The announcement alarmed LGBT groups across the country that have urged President Donald Trump to safeguard Obamaera guidelines allowing students to use school restrooms that match their gender identity, not their assigned gender at birth.
White House spokesman Sean Spicer did not provide any details on the new guidelines being prepared by the Justice Department, but said Trump has long held that such matters should be left to the states, not the federal government, to decide.
“I think that all you have to do is look at what the president’s view has been for a long time, that this is not something the federal government should be involved in, this is a states’ rights issue,” Spicer said.
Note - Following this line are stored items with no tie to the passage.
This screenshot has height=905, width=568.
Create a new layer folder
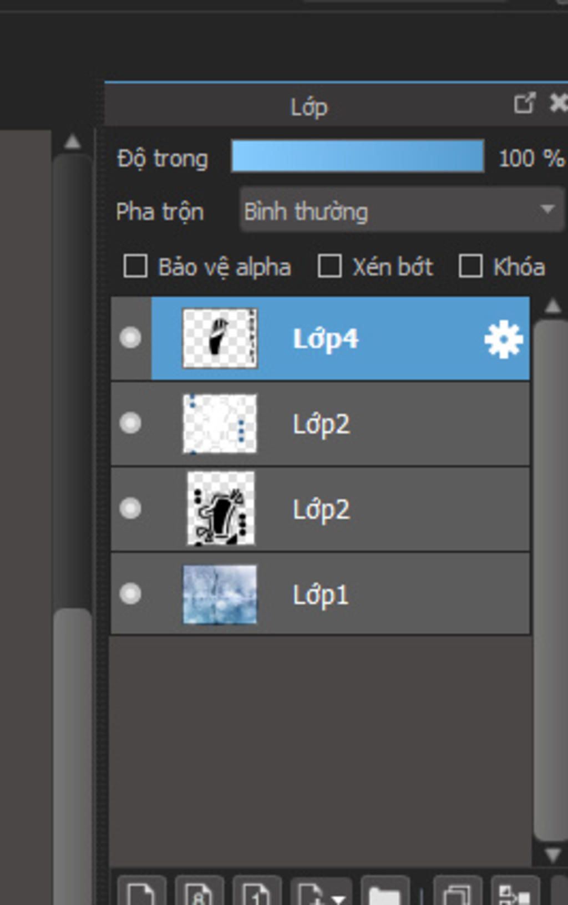tap(384, 892)
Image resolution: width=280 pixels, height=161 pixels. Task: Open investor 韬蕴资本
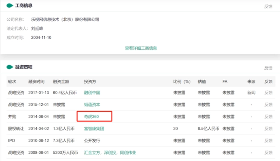[92, 105]
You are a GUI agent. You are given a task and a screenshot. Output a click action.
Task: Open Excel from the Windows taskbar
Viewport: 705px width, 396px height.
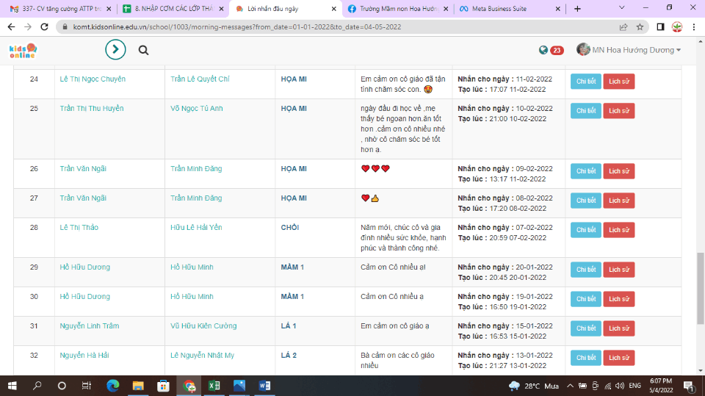click(214, 386)
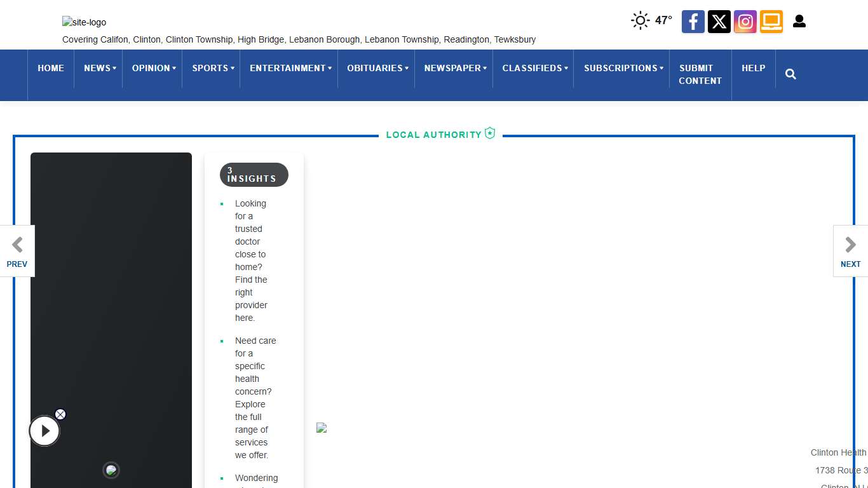This screenshot has height=488, width=868.
Task: Close the floating video player
Action: click(60, 414)
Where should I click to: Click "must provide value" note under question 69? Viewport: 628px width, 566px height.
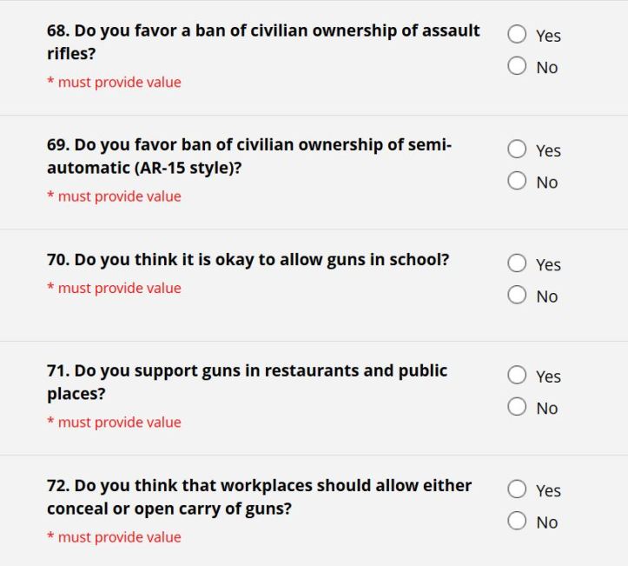coord(119,196)
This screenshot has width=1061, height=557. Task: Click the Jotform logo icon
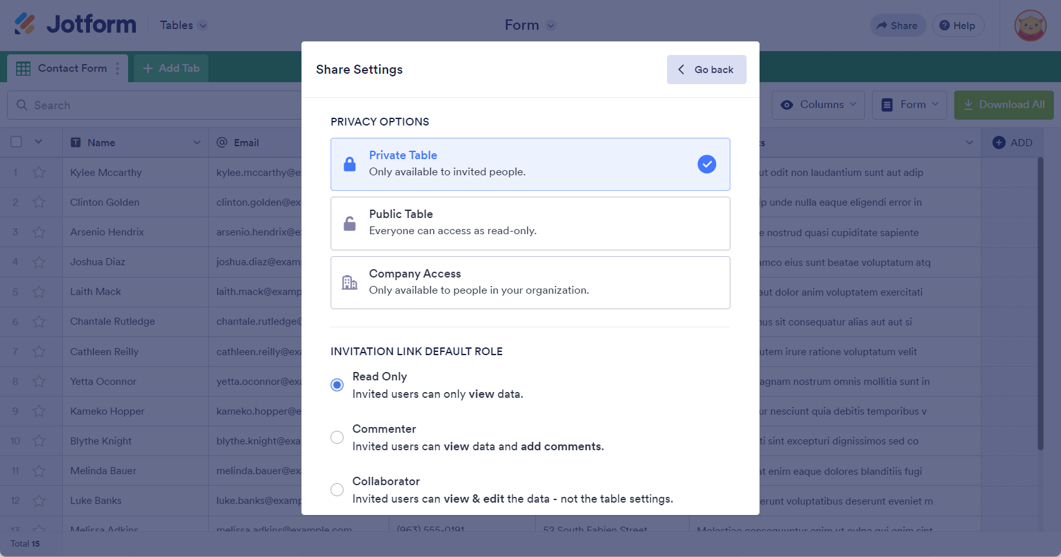click(25, 25)
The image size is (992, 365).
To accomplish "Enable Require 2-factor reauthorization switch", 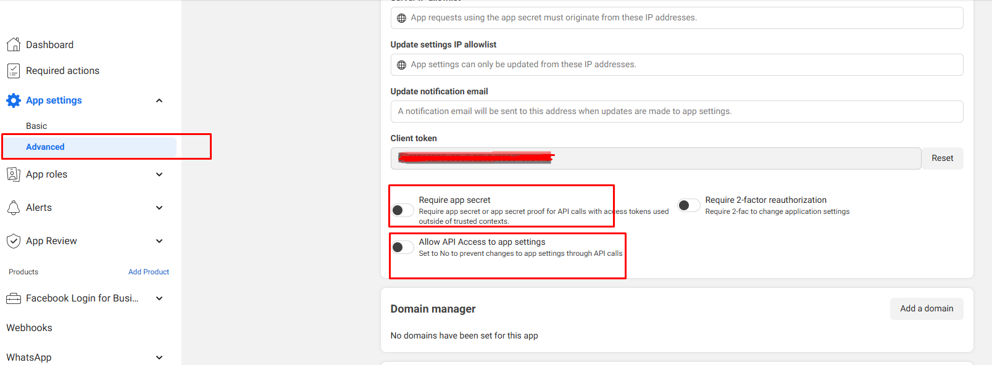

The Obama administration’s guidance, issued last May, held that transgender students can access restrooms and participate in school athletics according to the gender with which they identify. Schools were also instructed to treat students in line with their expressed gender identity without requiring any medical proof.
While the move was hailed by rights organizations, it was attacked by conservative groups, which called it federal overreach and an infringement on the personal space and safety of all other students.
A patchwork of state laws and policies on the issue is emerging.
Fifteen states have explicit protections for transgender students, and many individual school districts in other states have adopted policies that recognize students on the basis of their gender identity, said Sarah Warbelow, legal director of the Human Rights Campaign. Just one state, North Carolina, has enacted a law restricting students’ bathroom access to their sex at birth. But so far this year, lawmakers in more than 10 states are considering similar legislation, according to the National Conference of State Legislators.
The National Center for Transgender Equality said Tuesday that even without former President Barack Obama’s guidelines, federal law — called Title IX — would still prohibit discrimination against students based on their gender or sexual orientation. Still, rescinding those directives would put children in harm’s way, the group said.
“Such clear action directed at children would be a brazen and shameless attack on hundreds of thousands of young Americans who must already defend themselves against schoolyard bullies, but are ill-equipped to fight bullies on the floors of their state legislatures and in the White House,” NCTE said in a statement.
About 150,000 youth — 0.7 percent— between the ages of 13 and 17 in the United States identify as transgender, according to a study by The Williams Institute at the UCLA School of Law.